In recent weeks there has been much ado about the stance of Texas’ gubernatorial candidates on the issue of pay equity for men and women. Senator Wendy Davis’ focus on pay discrimination has caused a ripple effect around the issue. Meanwhile, Attorney General Greg Abbott’s campaign has stumbled in its response to criticism that his office underpays female assistant attorneys in comparison with men in the same position. Abbott has said he would veto equal pay legislation.
Governor Rick Perry, who less than a year ago vetoed an equal pay bill passed by the Republican-controlled Legislature, chimed in, declaring the concern over equal pay for women to be “nonsense.”
President Obama recently signed an executive order protecting employees working for federal contractors who opt to discuss their compensation, and issued a memorandum to his Secretary of Labor designed to allow data collection of pay information based on race and gender. The announcements came on “Equal Pay Day,” which publicized the statistic, based on U.S. Census data, that women on average earn only 77 cents on the dollar in comparison to men in the same positions—a figure which Republicans promptly disputed, citing a Pew Research study.
Battle lines on the issue were drawn when the U.S. Senate proposed the Paycheck Fairness Act, which would challenge companies to become compliant with the ideal of equal pay by granting aggrieved individuals greater access to the courts while imposing stiffer financial penalties for offending employers. The bill fell short of the 60 votes necessary for passage. Democrats bemoaned the loss of pay equity protection for women. Republican Senate Minority Leader Mitch McConnell dismissed the legislation as unnecessary calling the effort a “never-ending political road show.”
A more detailed look at the evolution of equal pay through the courts and state/federal legislatures allows us to see how the issue has developed and why it has landed a spot on center stage as a key issue of the day.
Origins of Protections from Pay Discrimination in the U.S. and Texas
Two federal statutes provide remedies for pay discrimination. The Equal Pay Act was the first law to prohibit gender discrimination as expressed through pay. Enacted under President John F. Kennedy in 1963 as an amendment to the Fair Labor Standards Act, its elements were repeated and expanded through its incorporation into Title VII of the Civil Rights Act of 1964 under President Lyndon B. Johnson.
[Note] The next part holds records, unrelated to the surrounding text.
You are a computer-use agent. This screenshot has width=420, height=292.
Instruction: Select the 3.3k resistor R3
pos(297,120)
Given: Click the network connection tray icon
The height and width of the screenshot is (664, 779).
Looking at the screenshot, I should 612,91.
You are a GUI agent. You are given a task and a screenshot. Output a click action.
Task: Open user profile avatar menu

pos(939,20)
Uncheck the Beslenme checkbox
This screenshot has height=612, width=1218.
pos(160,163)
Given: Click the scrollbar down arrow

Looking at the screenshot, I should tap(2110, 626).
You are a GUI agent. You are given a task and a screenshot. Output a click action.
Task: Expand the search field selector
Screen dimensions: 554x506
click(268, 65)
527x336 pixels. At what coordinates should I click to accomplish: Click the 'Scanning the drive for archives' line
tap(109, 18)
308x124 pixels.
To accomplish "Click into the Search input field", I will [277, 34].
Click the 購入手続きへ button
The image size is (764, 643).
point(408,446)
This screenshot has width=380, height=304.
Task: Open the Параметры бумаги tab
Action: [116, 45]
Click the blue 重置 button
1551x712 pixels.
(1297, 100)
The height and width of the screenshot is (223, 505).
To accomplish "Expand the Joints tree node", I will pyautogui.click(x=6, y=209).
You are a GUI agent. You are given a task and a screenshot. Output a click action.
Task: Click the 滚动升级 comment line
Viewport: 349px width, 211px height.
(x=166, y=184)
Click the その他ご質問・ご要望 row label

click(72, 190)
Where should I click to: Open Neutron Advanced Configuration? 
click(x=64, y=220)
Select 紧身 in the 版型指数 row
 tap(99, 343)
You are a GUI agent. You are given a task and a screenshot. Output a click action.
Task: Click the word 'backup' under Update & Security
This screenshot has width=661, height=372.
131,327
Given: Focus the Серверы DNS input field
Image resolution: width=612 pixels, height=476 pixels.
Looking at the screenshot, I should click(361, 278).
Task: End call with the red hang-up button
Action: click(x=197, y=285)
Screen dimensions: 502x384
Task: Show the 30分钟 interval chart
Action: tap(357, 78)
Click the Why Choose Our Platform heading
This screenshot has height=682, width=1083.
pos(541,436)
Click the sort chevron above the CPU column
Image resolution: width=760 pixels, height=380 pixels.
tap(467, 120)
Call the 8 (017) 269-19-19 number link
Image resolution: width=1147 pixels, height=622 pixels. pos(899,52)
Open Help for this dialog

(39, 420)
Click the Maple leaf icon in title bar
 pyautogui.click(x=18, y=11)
Both laws set out parameters for legitimate discrepancies in pay such as seniority, merit, quantity or quality of production, or other areas not based on gender, race, and other protected categories.
In 1971 the U.S. Supreme Court in its first sex discrimination Title VII case vacated and remanded the Fifth Circuit Court of Appeals decision for an employer who had discriminated against a potential female employee because she had a preschool age child. The court’s majority opinion, the concurring opinion, and the lower court’s dissenting opinion demonstrate the shift in attitude about American women at work which was occurring at that time.
Although the Supreme Court ruling granted relief to the female applicant, the majority opinion cautioned that upon rehearing the trial court should consider that “a ‘bona fide occupational qualification reasonably necessary to the normal operation of’ Martin Marietta’s business could be established by a showing that some women…with pre-school-age children have family responsibility that interfere with job performance and that men do not usually have such responsibilities.”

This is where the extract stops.